Element lookup entries
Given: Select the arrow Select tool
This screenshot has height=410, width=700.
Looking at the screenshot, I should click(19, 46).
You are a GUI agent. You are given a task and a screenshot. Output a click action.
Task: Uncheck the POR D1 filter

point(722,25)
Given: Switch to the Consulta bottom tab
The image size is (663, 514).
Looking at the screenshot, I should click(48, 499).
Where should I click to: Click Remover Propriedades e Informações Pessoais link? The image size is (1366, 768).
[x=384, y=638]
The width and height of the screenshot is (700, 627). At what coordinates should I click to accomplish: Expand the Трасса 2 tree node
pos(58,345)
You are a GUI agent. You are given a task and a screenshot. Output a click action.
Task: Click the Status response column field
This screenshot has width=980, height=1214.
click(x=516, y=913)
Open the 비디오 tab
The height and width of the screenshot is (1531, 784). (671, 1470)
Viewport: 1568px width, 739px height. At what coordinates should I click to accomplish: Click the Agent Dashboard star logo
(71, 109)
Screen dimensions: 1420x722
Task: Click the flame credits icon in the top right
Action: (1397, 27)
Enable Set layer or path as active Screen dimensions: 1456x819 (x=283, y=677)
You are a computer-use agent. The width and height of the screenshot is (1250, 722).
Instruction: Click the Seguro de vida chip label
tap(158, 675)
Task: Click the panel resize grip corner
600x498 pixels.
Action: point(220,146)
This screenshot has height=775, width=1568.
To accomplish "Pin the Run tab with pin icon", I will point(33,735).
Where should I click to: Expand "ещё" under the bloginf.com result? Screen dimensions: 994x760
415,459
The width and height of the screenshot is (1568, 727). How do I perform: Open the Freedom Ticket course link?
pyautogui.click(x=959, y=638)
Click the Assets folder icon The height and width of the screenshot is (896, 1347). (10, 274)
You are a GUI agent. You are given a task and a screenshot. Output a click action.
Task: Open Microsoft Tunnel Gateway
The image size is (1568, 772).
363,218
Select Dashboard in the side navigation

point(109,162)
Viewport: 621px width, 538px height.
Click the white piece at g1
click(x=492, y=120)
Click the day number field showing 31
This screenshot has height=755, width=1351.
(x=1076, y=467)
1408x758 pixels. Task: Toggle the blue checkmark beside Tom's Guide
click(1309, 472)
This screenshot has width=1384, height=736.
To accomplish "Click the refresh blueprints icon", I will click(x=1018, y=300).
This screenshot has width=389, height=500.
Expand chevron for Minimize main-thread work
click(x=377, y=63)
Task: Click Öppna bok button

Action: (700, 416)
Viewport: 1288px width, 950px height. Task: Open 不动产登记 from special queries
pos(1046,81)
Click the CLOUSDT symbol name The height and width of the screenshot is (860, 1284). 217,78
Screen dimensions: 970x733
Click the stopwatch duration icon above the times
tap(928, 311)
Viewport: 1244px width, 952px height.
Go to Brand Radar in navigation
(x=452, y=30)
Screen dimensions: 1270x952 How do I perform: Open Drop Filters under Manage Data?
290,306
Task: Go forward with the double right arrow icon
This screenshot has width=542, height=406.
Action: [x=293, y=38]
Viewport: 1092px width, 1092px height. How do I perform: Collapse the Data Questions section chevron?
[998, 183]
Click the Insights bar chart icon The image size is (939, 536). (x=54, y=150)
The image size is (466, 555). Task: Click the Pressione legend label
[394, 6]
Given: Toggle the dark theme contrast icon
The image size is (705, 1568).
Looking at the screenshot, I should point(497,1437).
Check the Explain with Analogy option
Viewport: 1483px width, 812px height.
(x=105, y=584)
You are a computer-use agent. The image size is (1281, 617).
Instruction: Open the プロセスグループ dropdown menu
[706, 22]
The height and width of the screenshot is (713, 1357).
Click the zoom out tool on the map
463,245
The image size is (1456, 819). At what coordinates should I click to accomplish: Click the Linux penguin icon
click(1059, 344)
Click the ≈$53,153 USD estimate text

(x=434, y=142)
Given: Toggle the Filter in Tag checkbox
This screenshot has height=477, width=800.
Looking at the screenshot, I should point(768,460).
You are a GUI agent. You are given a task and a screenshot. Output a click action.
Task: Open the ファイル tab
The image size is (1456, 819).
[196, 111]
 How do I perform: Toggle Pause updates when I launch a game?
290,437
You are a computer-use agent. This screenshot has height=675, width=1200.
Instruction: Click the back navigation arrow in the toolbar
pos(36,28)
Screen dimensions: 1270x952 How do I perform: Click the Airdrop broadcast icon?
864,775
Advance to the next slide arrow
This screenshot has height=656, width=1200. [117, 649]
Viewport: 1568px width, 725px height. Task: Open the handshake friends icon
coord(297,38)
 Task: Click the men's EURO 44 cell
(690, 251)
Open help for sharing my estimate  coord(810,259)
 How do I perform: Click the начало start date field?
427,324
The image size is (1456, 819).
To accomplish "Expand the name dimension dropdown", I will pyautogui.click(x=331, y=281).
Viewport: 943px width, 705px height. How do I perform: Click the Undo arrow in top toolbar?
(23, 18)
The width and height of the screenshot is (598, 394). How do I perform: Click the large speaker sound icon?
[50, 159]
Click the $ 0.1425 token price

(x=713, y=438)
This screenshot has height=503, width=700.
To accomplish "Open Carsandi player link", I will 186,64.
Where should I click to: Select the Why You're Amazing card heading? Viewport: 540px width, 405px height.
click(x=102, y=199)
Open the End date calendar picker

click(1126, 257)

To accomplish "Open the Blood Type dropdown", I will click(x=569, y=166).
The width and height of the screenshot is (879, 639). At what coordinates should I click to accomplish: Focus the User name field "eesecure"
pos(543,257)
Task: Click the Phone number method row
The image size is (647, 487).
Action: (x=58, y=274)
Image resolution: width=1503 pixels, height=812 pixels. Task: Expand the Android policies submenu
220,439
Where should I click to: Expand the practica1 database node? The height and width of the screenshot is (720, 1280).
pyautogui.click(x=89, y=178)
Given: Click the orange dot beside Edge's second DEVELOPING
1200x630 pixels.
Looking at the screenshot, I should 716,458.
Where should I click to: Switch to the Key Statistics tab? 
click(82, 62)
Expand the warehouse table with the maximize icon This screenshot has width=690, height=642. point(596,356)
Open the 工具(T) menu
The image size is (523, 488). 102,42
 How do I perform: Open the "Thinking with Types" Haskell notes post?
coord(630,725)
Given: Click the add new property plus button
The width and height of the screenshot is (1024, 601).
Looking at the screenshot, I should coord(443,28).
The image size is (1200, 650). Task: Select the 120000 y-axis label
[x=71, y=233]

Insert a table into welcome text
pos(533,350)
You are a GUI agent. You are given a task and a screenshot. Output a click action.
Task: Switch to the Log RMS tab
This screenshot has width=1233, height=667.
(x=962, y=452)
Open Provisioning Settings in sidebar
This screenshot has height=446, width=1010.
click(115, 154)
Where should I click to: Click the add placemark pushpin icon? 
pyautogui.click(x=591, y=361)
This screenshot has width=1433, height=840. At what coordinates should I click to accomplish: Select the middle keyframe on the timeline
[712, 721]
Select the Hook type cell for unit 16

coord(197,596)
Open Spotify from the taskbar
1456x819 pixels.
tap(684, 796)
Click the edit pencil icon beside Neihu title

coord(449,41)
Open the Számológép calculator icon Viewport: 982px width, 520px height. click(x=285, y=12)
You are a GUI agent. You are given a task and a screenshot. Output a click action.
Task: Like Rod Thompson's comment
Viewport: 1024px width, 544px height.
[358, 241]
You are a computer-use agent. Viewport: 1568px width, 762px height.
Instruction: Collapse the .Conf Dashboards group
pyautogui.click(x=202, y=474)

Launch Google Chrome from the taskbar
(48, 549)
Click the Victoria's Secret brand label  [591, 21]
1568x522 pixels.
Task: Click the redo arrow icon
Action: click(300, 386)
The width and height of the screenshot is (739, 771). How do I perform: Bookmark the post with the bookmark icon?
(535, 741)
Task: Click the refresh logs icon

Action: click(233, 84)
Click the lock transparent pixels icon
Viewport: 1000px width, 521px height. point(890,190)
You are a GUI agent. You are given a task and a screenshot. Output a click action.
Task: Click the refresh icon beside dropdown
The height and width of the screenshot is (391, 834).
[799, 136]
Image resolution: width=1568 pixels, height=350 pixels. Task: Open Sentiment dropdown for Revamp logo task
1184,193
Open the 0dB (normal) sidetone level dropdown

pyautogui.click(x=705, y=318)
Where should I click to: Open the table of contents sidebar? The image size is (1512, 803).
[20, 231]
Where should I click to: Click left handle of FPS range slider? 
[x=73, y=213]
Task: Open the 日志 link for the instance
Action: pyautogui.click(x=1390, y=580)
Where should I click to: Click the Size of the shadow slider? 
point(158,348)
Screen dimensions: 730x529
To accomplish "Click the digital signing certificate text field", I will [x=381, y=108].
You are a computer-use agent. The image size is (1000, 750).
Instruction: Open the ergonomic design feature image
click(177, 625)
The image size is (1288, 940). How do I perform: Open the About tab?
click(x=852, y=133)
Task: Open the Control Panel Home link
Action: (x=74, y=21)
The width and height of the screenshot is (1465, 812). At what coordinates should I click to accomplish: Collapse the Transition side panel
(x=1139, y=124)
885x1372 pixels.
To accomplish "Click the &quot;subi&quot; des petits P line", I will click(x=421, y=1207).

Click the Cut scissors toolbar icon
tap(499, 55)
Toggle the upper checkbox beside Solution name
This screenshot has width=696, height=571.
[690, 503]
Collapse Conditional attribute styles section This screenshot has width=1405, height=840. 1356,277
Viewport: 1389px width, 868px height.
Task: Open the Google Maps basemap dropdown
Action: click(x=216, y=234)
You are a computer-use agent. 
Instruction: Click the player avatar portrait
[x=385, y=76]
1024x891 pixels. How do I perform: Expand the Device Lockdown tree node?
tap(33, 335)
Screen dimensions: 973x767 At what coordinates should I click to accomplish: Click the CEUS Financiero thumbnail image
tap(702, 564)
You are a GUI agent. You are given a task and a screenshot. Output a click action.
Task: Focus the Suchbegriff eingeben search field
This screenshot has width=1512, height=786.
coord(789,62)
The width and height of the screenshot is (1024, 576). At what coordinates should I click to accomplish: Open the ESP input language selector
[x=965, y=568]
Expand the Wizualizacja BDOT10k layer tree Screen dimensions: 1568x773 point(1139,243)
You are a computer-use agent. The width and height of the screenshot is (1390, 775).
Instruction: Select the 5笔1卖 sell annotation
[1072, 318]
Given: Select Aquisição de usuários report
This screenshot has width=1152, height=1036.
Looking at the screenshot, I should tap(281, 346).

[Stated task] Reproduce, character for character, the span of the entries that starts with the line containing "Viewport: 943px width, 705px" and ends with the line containing "I will 186,64.". Include both boundary lines.

[Result of this exercise]
Viewport: 943px width, 705px height. How do I perform: Click the Undo arrow in top toolbar?
(23, 18)
The width and height of the screenshot is (598, 394). How do I perform: Click the large speaker sound icon?
[50, 159]
Click the $ 0.1425 token price

(x=713, y=438)
This screenshot has height=503, width=700.
To accomplish "Open Carsandi player link", I will 186,64.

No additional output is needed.